# fresh vs. salt



## RafeDiesel (May 15, 2007)

I am new to owning fish. I have a fifty five gallon tank with two jaguar fish and a ninety gallon with seven other very large fresh water fish. I am considering turning the ninety gallon tank into a salt water tank. I want to know just how much more difficult it is to keep a salt water tank than it is to keep two large fresh water tanks. If i do decide to turn my ninety gallon tank into a salt water tank, i will be selling the fifty five gallon tank and all the fresh water fish i own.
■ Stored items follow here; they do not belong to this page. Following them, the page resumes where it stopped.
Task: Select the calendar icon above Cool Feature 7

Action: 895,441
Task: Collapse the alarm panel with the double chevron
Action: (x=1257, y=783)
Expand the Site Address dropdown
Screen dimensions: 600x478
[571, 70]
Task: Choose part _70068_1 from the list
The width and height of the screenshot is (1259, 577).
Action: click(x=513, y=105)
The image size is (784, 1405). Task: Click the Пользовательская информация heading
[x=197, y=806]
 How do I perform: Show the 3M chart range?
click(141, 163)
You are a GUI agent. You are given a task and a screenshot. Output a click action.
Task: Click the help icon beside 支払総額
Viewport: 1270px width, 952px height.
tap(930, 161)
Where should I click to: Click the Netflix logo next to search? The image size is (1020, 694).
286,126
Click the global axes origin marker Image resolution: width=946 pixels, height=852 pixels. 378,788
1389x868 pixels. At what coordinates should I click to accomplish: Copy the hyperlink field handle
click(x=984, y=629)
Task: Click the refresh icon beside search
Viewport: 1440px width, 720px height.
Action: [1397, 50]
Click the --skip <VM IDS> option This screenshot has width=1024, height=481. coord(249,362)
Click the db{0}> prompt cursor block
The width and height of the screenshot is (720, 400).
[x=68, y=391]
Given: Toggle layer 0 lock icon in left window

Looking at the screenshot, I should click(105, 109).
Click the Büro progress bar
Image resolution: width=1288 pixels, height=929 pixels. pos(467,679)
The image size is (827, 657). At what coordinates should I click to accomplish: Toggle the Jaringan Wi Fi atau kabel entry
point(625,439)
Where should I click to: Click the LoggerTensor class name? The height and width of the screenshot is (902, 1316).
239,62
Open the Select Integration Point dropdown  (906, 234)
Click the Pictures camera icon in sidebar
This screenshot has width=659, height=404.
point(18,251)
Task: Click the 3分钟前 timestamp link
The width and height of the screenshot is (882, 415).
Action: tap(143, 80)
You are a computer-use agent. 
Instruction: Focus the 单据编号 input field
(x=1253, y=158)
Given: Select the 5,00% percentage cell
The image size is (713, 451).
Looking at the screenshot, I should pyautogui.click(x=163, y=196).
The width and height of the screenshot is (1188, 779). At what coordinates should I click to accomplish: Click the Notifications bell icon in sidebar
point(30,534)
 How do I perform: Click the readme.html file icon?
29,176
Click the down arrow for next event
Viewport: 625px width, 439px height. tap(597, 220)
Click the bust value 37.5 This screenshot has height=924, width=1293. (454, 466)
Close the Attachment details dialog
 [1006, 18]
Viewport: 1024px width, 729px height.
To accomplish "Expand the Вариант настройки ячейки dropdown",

Any help would be appreciated.


----------



## Melissa (Nov 28, 2006)

the difficuly or ease of a saltwater tank all depends on what you want to keep. i dont think its that hard to keep saltwater. just expensive to start.


----------



## Captain Crab (May 13, 2007)

salt water tanks cost a little more to maintain.You'll have to let the tank set-up .which usually takes longer than expected.You'll have to buy small starter fish like damselfish or fiji blue devils.adding live rock usually helps get the tank going and live rock also contain 1,000 of living organisms.As your tank grows older these organisms will grow,so you might find a shrimp or a snail that you didnt even know you had.which is fun.I don't think its much more difficult it does require more attention.


----------